Monday, November 29, 2010

Is The Gamecube Nintendo's Worst Home Console?

The Gamecube is the weakest link in Nintendo's chain of home consoles, demonstrating that even the mighty Shigsy is fallible. Mediocre at best, Nintendo's purple cube failed to deliver anything near as revolutionary or innovative as its predecessors (or its motion controlled successor).

Yes, the Gamecube offered us some genuine flourishes of excellence. Pikmin was an enchanted oddity and a game that, undeservedly, went largely unnoticed by the public, buried beneath the usual batch of mainstream mediocrity. It was a rose among the weeds but not the rich assorted topiary of creativity we have come to expect from Nintendo. It was simply not enough.

Wind Waker and Mario Sunshine, despite both being solid accomplished games, were the weakest in their franchise. The FLUDD? What was Shigsy thinking? Yoshi aside, Mario is a solo performer capable of bouncing on bonces and bashing bricks unaided. The FLUDD seemed to diminish him somehow. Another gripe: his surroundings were based in reality.





"A strange plane has brought him from his home, an escapist, jolly nonsense-land where the hills have eyes to a world very much more like our own" - EDGE magazine.



Mario belongs in the Mushroom Kingdom or at least in a world that is not weighed down by the baggage of reality. And the tedious boating excursions in the Wind Waker were a cheap and tedious stunt to prolong the life of the game.

And consider this: the Gamecube was the first Nintendo console for which the 'killer app' was not a game made by Nintendo, but instead came from third party developer Capcom in the form of Resident Evil 4.

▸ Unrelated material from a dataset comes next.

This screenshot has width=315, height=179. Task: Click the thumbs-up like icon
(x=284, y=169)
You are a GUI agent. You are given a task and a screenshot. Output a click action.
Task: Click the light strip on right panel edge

If you need more persuasion simply pick up a copy of any NGamer and cast your eyes over their Top Ten Gamecube Games Ever Made. Resi 4 clearly holds the top spot. This is utterly unprecedented and speaks absolute volumes about the Gamecube's output and creativity during this period. And Super Mario Sunshine, Nintendo’s follow up to the revolutionary Super Mario 64, is no where to be seen! A top ten bereft of a traditional Mario platformer? Unheard of.

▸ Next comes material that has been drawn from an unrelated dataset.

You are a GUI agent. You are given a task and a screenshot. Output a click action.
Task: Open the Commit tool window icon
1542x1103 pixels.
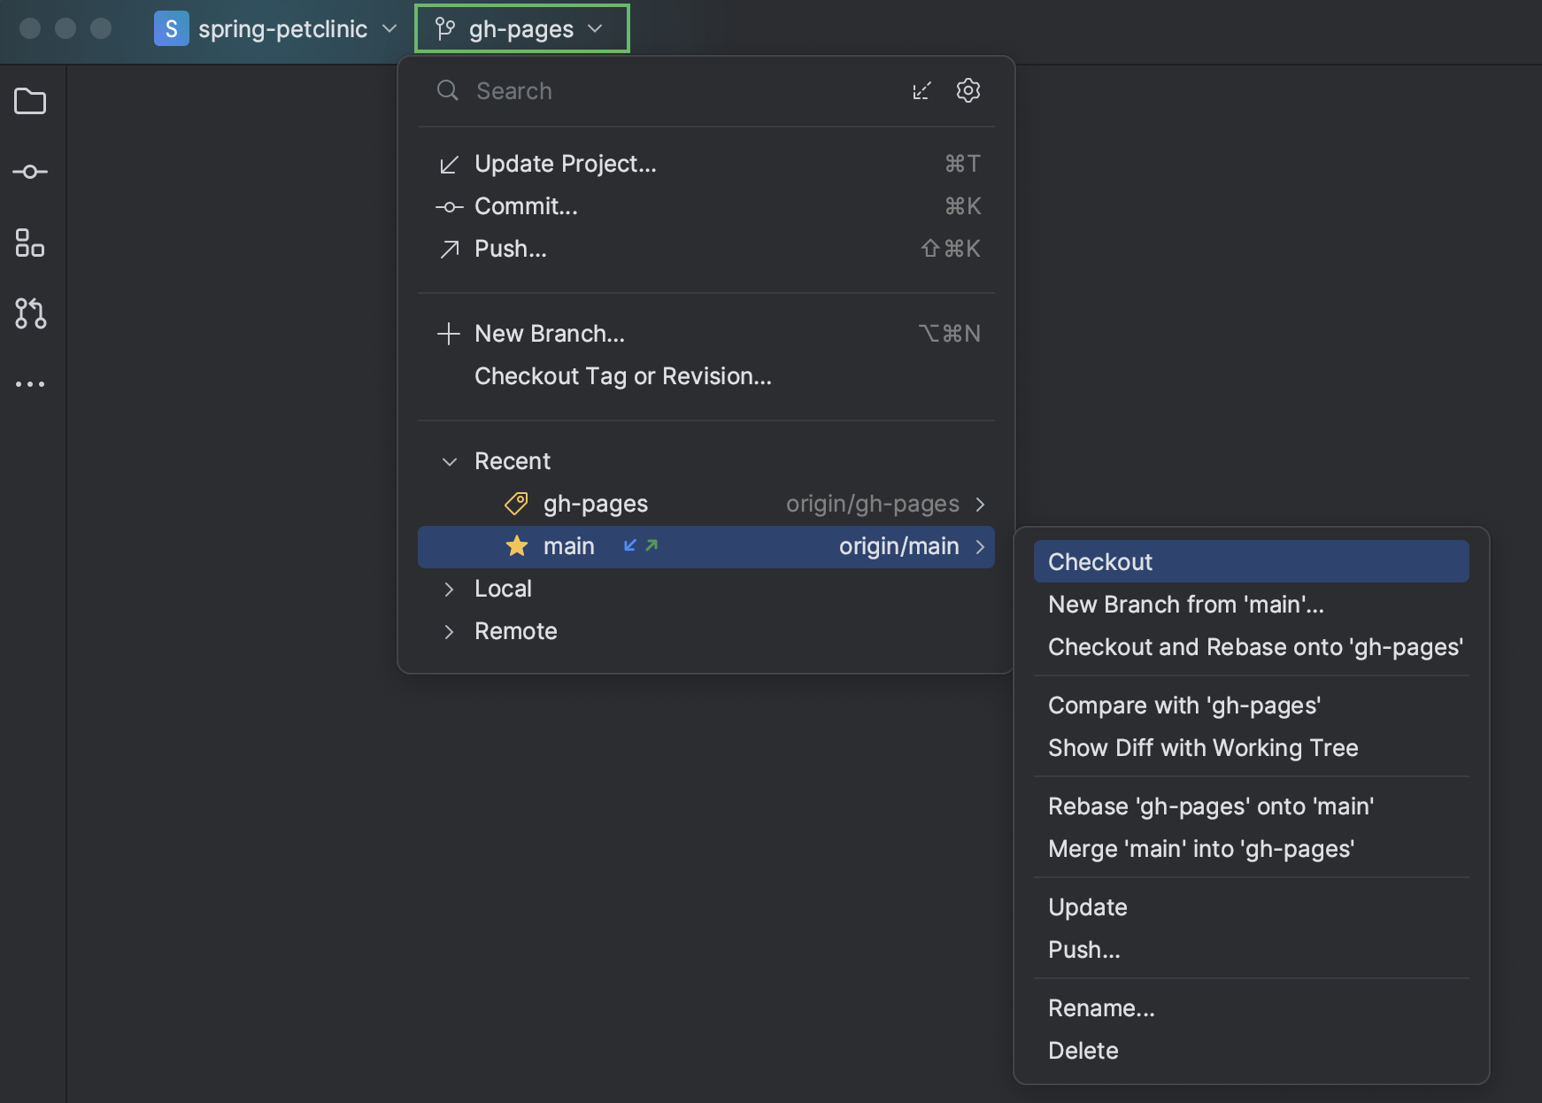click(x=30, y=172)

Compelling evidence, don’t you think?

Nintendo’s biggest crime was the failure to deliver upon their unique selling point: the promise of the ‘Nintendo Difference’. The difference in this instance was the lack of a truly memorable Nintendo game.

I agree that Resident Evil 4 was sublime, a game that made the GameCube an essential purchase, but it’s a worrying sign when a third party trumps anything Nintendo produced in the course of its console's life. I’m not dismissing the GameCube as an absolute failure but this was the first time that my hunger for gaming had not been satisfied by the Big N. I found myself looking elsewhere, and I can safely say that not one game on the GameCube could rival the brain melting brilliance of Halo: Comabt Evolved on the XBox.

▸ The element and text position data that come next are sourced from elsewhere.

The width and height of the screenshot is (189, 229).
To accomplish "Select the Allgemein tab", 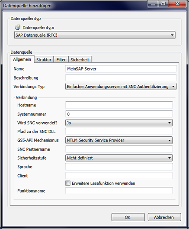I will tap(22, 59).
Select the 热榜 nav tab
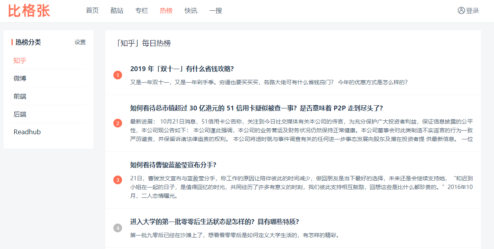This screenshot has height=249, width=494. click(x=166, y=11)
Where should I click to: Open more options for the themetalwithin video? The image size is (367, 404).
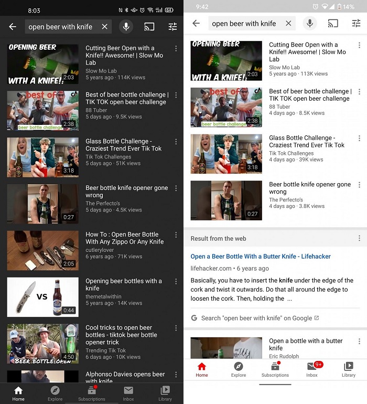pos(176,282)
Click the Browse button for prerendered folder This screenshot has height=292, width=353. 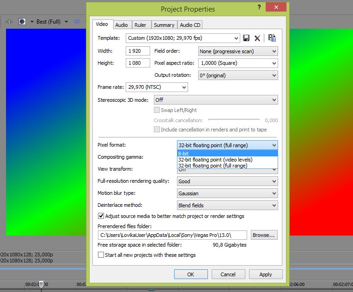pyautogui.click(x=264, y=235)
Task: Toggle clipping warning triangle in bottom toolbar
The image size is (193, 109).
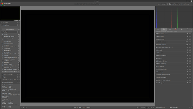Action: tap(151, 108)
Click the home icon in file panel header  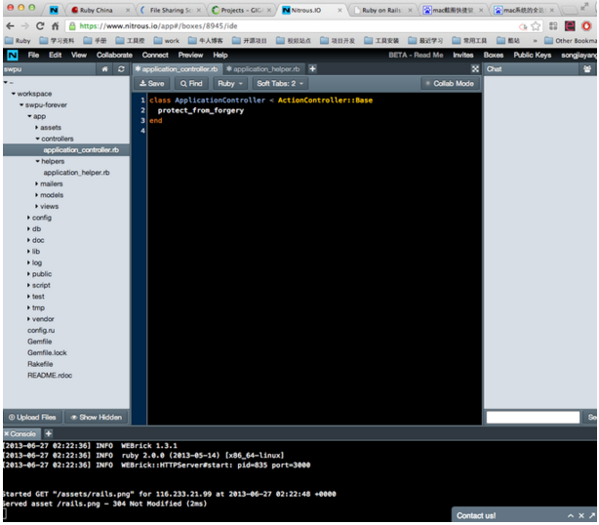point(105,69)

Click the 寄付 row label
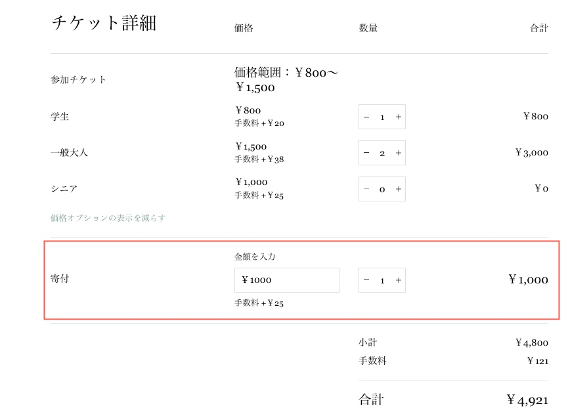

The GameCube was the only Nintendo console that I sold on (yet I still have my Dreamcast). And the glut of GameCubes’s clogging up the window of every CEX I walk past shows that I’m not the only one who took this step. In fact, and this is truly offensive, I even stopped buying NGC for a small while (my favourite ever Nintendo Magazine), disillusioned as I was by the multitude of mediocrity filling Nintendo’s shelf space.


When the most influential Nintendo Magazine has Mario Party 4 as its front cover (check out issue 75 of NGC) times must be very desperate indeed.